Ropeginterferon alfa-2b

Clinical data
- Trade names: Besremi
- Other names: AOP2014, ropeginterferon alfa-2b-njft
- AHFS/Drugs.com: Monograph
- MedlinePlus: a622019
- License data: EU EMA: by INN; US DailyMed: Ropeginterferon alfa;
- Pregnancy category: Contraindicated;
- Routes of administration: Subcutaneous
- Drug class: Interferon
- ATC code: L03AB15 (WHO) ;

Legal status
- Legal status: US: ℞-only; EU: Rx-only;

Identifiers
- CAS Number: 1335098-50-4;
- DrugBank: DB15119;
- UNII: 981TME683S;
- KEGG: D11027;

= Ropeginterferon alfa-2b =

Pharmaceutical drug

Ropeginterferon alfa-2b, sold under the brand name Besremi, is a medication used to treat polycythemia vera and essential thrombocythemia. It is an interferon. It is given by injection.

The most common side effects include low levels of white blood cells and platelets (blood components that help the blood to clot), muscle and joint pain, tiredness, flu-like symptoms and increased blood levels of gamma-glutamyl transferase (a sign of liver problems). Ropeginterferon alfa-2b can cause liver enzyme elevations, low levels of white blood cells, low levels of platelets, joint pain, fatigue, itching, upper airway infection, muscle pain and flu-like illness. Side effects may also include urinary tract infection, depression and transient ischemic attacks (stroke-like attacks).

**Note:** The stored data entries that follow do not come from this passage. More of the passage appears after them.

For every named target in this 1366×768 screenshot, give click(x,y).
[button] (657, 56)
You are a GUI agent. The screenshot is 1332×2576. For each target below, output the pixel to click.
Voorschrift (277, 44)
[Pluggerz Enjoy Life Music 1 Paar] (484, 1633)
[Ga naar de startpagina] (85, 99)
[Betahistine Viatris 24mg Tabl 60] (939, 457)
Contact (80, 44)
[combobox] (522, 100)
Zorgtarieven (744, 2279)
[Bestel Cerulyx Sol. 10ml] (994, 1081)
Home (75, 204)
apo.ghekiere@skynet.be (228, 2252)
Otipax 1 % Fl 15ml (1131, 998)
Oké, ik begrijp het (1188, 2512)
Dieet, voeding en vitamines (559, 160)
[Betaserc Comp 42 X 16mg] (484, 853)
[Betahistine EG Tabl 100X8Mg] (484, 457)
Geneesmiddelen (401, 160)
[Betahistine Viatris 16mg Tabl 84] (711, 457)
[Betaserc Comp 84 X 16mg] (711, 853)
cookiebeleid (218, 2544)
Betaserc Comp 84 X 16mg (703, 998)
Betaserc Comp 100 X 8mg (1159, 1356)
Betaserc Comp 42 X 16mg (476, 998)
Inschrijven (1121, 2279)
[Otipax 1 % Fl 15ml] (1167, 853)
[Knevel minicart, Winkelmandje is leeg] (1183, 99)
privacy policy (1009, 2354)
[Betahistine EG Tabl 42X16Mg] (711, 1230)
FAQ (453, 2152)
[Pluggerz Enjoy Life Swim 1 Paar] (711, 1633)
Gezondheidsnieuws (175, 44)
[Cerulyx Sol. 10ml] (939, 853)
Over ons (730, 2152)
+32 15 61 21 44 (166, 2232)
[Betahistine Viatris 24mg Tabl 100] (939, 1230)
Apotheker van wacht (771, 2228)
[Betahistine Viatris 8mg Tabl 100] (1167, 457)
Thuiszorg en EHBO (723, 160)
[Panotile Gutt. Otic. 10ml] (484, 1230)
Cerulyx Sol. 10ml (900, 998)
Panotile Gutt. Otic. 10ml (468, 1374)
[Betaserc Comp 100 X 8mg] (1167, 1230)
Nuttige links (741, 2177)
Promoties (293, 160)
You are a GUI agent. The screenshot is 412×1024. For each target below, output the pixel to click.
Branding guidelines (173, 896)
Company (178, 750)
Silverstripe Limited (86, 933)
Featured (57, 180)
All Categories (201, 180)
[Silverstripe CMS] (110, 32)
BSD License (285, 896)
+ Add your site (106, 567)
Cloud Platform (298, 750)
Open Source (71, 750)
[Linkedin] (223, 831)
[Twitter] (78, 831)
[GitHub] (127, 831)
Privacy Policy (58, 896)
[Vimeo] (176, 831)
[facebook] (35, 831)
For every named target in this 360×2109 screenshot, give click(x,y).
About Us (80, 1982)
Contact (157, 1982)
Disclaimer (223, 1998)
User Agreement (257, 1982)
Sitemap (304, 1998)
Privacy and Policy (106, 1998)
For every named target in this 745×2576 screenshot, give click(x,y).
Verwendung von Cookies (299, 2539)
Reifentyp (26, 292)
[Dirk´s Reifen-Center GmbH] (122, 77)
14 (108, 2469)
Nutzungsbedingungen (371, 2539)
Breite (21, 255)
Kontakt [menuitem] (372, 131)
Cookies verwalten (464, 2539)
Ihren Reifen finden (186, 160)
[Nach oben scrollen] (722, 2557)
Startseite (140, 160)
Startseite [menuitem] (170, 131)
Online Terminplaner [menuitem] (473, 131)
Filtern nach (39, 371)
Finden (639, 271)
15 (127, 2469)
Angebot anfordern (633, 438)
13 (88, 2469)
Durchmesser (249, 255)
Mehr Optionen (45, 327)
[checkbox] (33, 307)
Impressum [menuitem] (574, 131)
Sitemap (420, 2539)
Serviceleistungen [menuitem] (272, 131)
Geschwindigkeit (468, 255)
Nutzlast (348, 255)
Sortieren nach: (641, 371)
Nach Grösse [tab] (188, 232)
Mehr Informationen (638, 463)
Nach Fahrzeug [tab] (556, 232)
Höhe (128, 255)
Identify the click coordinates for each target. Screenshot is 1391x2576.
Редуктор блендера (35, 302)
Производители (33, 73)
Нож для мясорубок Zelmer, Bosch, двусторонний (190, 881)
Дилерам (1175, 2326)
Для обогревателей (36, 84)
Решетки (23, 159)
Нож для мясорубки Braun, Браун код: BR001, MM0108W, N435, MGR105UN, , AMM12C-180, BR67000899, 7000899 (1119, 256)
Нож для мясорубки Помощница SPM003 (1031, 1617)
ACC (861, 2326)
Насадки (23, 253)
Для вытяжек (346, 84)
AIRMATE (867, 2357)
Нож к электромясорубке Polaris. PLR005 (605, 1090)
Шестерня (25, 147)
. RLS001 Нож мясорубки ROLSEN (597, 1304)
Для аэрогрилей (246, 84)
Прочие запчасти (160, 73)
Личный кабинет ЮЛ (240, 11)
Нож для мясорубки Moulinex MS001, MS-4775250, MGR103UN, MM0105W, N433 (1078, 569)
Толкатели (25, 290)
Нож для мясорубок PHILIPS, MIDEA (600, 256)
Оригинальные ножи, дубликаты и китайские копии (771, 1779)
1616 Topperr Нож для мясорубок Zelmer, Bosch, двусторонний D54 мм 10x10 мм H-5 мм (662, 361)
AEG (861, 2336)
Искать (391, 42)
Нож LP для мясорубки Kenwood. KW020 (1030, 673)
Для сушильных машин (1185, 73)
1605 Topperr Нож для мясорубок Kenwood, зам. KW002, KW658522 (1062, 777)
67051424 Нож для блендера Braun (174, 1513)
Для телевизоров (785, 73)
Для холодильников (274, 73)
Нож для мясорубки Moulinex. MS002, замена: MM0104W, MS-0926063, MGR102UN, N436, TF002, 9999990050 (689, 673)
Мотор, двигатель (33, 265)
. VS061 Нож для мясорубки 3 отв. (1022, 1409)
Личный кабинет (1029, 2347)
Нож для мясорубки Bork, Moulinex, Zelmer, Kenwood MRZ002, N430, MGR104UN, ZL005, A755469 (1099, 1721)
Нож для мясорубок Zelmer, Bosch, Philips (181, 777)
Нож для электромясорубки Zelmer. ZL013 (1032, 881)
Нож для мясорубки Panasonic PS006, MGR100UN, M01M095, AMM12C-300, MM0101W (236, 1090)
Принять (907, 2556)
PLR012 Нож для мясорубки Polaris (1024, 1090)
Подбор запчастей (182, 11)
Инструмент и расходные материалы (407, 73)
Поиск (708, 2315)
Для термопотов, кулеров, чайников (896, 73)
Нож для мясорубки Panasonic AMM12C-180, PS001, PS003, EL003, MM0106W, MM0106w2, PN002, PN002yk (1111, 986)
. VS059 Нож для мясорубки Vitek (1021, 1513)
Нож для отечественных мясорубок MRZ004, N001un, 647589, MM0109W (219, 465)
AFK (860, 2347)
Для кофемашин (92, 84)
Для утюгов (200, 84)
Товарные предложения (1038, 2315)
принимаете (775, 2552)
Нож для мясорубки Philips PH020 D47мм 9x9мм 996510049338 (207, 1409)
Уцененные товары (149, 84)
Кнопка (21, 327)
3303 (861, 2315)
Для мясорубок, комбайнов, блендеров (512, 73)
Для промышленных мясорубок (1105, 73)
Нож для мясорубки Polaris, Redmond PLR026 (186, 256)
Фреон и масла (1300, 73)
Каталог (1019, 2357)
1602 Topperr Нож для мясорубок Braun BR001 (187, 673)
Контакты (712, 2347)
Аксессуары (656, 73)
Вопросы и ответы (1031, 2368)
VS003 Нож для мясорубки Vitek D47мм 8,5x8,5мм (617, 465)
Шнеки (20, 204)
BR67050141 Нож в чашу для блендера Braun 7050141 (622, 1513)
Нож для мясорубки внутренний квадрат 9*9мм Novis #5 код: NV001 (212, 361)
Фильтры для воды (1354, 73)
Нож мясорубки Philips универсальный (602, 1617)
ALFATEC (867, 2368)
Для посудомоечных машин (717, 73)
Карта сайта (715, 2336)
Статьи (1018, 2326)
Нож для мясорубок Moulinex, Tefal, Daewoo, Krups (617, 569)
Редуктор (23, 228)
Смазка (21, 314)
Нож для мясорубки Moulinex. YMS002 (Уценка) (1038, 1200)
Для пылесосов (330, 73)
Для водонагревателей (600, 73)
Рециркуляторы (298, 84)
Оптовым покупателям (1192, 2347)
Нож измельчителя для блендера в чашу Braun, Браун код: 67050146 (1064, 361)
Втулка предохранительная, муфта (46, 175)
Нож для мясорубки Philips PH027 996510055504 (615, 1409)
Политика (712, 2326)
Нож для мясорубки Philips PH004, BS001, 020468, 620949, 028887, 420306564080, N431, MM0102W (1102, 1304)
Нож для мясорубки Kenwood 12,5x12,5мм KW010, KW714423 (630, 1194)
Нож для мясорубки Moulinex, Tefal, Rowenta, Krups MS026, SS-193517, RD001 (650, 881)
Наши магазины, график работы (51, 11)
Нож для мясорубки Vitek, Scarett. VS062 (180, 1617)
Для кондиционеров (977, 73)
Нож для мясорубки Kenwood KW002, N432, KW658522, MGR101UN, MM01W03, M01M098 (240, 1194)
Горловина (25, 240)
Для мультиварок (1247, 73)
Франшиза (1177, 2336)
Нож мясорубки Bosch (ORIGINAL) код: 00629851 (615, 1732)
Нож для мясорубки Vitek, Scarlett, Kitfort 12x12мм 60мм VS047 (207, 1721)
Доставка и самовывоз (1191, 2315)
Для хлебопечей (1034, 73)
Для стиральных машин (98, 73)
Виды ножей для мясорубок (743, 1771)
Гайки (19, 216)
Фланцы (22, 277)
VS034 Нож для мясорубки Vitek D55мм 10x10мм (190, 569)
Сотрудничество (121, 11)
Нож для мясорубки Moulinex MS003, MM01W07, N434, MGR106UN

It was approved for medical use in the European Union in February 2019, and in the United States in November 2021. Ropeginterferon alfa-2b is the first medication approved by the US Food and Drug Administration (FDA) to treat polycythemia vera that people can take regardless of their treatment history, and the first interferon therapy specifically approved for polycythemia vera. The FDA considers it to be a first-in-class medication.

== Medical uses ==
In the European Union, ropeginterferon alfa-2b is indicated as monotherapy in adults for the treatment of polycythemia vera without symptomatic splenomegaly. In the United States it is indicated for the treatment of polycythemia vera.

Ropeginterferon alfa-2b showed promising clinical activities in the treatment of moderate COVID-19.

== History ==
The effectiveness and safety of ropeginterferon alfa-2b were evaluated in a multicenter, single-arm trial that lasted 7.5 years. In this trial, 51 adults with polycythemia vera received ropeginterferon alfa-2b for an average of about five years. The effectiveness of ropeginterferon alfa-2b was assessed by looking at how many participants achieved complete hematological response, which meant that participants had a red blood cell volume of less than 45% without a recent phlebotomy, normal white cell counts and platelet counts, a normal spleen size, and no blood clots. Overall, 61% of participants had a complete hematological response. Participants received the highest administered dose tolerated every two weeks subcutaneously. The starting dose was lower for participants who were transitioning from hydroxyurea. The trial was conducted at six sites exclusively in Austria. The safety of ropeginterferon alfa-2b was based primarily on findings from the efficacy study in 51 participants. Two additional studies served as supportive safety data; therefore, the number of participants representing efficacy findings may differ from the number of participants representing safety findings due to different pools of study participants analyzed for efficacy and safety.

The US Food and Drug Administration (FDA) granted the application for ropeginterferon alfa-2b orphan drug designation and granted the approval of Besremi to PharmaEssentia Corporation.